* _What you will do_:
Please repeat only the stretch of records running from the first line through the line that contains "اشتراک‌گذاری (619, 1973)".

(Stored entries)
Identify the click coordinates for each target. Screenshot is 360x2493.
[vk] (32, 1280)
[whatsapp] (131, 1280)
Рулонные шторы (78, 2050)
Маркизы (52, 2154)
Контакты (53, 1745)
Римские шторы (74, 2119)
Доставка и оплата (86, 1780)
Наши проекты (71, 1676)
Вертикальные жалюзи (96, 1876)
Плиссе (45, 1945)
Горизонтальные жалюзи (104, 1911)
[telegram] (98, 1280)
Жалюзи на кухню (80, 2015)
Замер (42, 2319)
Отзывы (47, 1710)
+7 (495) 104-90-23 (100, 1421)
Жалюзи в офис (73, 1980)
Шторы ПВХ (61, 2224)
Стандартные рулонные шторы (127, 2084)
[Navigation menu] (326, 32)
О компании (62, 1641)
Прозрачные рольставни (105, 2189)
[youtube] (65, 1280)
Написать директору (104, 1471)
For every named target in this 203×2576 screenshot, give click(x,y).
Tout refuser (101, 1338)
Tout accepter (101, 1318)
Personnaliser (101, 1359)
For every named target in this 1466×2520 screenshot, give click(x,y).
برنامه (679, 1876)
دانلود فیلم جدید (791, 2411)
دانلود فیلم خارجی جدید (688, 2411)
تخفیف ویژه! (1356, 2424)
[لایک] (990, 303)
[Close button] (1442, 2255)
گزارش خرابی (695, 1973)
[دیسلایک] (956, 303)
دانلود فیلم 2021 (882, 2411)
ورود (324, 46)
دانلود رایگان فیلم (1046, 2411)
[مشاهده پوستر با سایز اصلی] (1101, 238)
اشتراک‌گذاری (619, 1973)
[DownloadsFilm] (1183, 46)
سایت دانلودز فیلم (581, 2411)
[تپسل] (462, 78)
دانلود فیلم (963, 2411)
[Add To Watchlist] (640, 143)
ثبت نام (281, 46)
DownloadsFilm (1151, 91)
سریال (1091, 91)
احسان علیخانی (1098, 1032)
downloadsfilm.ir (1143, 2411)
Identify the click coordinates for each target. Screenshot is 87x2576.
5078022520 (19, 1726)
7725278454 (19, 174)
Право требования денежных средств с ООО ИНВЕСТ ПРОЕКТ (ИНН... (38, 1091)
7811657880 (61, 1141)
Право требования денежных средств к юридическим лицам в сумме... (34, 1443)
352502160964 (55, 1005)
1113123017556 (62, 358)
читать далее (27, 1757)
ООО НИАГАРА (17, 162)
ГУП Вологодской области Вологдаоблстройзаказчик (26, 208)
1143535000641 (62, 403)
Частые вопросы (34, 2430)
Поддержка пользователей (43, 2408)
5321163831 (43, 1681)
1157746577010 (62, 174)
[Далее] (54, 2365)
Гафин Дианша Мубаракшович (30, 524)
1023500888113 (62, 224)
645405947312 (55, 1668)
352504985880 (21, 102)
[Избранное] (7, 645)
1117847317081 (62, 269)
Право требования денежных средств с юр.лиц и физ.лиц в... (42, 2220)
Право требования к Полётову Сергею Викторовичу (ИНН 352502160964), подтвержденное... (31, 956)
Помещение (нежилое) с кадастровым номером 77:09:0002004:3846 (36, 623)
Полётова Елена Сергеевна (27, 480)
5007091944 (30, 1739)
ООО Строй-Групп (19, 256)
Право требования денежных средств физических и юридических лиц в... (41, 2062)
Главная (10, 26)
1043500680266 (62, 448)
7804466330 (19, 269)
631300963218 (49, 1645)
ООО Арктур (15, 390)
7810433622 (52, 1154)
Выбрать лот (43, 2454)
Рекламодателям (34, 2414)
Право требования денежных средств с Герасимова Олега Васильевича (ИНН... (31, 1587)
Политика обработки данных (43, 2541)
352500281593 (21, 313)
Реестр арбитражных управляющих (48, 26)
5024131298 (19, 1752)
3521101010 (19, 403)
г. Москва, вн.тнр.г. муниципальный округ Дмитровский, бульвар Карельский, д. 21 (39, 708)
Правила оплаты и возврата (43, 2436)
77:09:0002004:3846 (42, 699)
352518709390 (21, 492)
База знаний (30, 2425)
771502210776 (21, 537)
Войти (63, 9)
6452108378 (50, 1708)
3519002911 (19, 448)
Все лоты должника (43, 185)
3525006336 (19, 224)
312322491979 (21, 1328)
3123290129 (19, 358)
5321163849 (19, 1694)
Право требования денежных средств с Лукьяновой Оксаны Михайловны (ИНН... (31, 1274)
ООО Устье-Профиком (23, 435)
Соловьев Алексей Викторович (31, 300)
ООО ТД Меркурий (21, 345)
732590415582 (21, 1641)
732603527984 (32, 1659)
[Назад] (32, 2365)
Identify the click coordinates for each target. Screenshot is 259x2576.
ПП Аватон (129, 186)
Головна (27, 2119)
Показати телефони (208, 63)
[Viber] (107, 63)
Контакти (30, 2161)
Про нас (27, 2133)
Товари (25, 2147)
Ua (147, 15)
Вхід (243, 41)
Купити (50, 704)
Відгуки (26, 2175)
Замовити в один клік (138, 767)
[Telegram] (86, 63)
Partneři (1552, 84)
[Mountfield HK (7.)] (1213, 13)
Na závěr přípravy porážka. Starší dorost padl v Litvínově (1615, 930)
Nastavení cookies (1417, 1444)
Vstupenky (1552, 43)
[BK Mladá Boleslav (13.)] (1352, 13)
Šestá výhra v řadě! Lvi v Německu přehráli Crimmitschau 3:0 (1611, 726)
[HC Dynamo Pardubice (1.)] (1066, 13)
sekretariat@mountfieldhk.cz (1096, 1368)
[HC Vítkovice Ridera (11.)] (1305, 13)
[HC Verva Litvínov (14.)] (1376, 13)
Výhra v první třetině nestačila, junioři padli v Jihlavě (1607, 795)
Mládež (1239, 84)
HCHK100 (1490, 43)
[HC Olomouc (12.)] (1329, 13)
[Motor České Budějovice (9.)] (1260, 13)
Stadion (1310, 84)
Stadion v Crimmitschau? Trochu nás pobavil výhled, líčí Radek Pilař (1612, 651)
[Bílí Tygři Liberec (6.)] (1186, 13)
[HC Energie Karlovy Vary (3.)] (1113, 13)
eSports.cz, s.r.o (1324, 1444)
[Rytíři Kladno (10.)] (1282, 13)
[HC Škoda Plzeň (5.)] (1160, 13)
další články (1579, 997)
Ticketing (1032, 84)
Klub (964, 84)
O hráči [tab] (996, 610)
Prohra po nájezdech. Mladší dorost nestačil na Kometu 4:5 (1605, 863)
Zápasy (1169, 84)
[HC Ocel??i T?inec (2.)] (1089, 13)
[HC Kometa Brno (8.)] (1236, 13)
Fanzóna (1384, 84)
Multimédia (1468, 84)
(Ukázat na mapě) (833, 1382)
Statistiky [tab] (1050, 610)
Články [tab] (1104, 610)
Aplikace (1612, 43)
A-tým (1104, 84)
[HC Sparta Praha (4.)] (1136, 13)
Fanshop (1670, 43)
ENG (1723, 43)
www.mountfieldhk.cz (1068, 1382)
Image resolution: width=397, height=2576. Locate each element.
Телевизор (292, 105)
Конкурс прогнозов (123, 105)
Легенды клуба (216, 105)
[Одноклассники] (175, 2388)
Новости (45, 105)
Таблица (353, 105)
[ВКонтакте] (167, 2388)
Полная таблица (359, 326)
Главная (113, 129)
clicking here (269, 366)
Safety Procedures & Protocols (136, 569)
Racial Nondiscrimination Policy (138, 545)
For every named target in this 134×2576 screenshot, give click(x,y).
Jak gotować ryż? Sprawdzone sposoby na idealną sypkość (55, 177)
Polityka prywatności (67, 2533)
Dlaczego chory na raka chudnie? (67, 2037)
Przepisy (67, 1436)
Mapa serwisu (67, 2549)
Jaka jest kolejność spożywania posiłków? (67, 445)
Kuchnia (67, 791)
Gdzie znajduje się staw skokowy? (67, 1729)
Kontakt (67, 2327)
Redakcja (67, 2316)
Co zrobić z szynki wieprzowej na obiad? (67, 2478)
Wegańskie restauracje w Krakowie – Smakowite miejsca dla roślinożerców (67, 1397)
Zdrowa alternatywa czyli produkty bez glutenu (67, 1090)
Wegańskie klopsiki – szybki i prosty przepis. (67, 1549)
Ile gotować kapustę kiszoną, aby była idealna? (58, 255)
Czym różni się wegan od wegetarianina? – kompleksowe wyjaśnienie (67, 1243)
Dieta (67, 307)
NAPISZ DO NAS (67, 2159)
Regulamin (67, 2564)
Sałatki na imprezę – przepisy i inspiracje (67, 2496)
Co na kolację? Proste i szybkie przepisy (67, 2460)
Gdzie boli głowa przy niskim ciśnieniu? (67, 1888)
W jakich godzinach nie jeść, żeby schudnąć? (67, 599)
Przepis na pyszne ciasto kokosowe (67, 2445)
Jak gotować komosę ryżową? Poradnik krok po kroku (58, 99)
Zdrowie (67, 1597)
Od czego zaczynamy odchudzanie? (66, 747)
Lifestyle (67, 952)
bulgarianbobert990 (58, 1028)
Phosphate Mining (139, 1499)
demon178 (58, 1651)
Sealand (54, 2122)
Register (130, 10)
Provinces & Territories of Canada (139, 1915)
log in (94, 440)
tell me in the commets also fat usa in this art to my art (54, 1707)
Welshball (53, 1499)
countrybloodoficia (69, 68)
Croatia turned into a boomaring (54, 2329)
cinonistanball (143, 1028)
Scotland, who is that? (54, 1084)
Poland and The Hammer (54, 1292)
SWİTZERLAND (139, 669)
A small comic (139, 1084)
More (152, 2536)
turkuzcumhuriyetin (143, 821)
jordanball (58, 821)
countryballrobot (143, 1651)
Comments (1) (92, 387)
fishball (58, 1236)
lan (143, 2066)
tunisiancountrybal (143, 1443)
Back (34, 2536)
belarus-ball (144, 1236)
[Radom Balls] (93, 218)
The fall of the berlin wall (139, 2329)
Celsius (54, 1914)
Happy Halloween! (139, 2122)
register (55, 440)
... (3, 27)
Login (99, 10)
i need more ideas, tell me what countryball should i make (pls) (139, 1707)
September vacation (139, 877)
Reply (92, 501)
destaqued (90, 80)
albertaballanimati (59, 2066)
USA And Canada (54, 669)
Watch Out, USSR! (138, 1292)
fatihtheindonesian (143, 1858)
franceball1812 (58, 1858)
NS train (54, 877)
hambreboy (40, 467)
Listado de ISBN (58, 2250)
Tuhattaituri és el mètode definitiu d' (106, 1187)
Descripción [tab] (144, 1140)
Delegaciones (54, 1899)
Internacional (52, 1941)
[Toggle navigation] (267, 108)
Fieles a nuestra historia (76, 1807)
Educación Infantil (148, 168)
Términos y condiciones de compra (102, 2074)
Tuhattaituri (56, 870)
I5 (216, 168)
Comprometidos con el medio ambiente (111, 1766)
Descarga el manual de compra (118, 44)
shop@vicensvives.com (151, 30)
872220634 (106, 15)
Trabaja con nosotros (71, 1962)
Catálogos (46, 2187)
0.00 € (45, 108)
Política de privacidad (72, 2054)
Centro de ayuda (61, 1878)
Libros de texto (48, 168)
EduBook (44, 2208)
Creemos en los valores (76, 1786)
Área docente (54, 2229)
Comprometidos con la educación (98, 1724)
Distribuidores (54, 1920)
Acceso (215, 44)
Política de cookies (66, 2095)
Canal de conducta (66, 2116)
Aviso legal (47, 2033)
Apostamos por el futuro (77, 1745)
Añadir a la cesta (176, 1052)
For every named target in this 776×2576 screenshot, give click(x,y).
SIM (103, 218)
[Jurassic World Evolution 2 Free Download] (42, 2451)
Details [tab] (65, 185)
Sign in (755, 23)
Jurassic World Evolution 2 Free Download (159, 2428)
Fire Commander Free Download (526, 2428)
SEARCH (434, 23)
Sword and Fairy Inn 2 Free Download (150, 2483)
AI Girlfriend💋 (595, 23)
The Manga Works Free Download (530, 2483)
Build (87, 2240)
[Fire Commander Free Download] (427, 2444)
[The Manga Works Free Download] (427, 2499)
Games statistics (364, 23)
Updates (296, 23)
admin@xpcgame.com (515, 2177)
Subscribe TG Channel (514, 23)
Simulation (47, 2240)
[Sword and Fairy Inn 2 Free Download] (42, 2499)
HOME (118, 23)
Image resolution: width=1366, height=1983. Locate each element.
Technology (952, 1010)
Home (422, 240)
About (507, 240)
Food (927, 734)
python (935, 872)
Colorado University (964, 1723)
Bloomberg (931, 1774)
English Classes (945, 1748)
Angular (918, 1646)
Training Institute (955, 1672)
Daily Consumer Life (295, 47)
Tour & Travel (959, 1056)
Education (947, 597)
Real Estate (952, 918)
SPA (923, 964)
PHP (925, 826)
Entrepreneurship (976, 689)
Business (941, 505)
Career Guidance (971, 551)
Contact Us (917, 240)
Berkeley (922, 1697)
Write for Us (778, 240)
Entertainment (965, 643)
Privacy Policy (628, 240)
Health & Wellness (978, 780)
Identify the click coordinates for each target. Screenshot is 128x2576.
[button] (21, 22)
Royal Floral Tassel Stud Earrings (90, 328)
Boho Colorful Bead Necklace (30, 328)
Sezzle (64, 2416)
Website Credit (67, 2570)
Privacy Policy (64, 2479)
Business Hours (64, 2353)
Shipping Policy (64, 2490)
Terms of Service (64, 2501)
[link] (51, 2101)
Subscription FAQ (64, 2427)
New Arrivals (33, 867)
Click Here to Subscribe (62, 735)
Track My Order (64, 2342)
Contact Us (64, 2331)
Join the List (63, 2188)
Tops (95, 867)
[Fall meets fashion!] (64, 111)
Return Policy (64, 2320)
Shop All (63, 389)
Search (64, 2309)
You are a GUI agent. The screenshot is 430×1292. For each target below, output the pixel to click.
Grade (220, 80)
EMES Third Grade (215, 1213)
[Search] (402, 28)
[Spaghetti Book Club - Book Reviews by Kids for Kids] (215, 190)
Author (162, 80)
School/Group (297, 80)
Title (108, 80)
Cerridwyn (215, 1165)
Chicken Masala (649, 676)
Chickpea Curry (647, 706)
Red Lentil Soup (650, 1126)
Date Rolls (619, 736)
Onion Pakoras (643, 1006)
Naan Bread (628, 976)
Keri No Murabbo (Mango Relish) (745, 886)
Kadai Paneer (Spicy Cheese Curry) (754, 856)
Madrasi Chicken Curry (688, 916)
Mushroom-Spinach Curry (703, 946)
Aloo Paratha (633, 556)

* _Result_:
Identify the click coordinates for each target. Screenshot is 360x2493.
[vk] (32, 1280)
[whatsapp] (131, 1280)
Рулонные шторы (78, 2050)
Маркизы (52, 2154)
Контакты (53, 1745)
Римские шторы (74, 2119)
Доставка и оплата (86, 1780)
Наши проекты (71, 1676)
Вертикальные жалюзи (96, 1876)
Плиссе (45, 1945)
Горизонтальные жалюзи (104, 1911)
[telegram] (98, 1280)
Жалюзи на кухню (80, 2015)
Замер (42, 2319)
Отзывы (47, 1710)
+7 (495) 104-90-23 (100, 1421)
Жалюзи в офис (73, 1980)
Шторы ПВХ (61, 2224)
Стандартные рулонные шторы (127, 2084)
[Navigation menu] (326, 32)
О компании (62, 1641)
Прозрачные рольставни (105, 2189)
[youtube] (65, 1280)
Написать директору (104, 1471)
For every named target in this 203×2576 screenshot, give click(x,y).
Tout refuser (101, 1338)
Tout accepter (101, 1318)
Personnaliser (101, 1359)
For every named target in this 1466×2520 screenshot, give click(x,y).
برنامه (679, 1876)
دانلود فیلم جدید (791, 2411)
دانلود فیلم خارجی جدید (688, 2411)
تخفیف ویژه! (1356, 2424)
[لایک] (990, 303)
[Close button] (1442, 2255)
گزارش خرابی (695, 1973)
[دیسلایک] (956, 303)
دانلود فیلم 2021 (882, 2411)
ورود (324, 46)
دانلود رایگان فیلم (1046, 2411)
[مشاهده پوستر با سایز اصلی] (1101, 238)
اشتراک‌گذاری (619, 1973)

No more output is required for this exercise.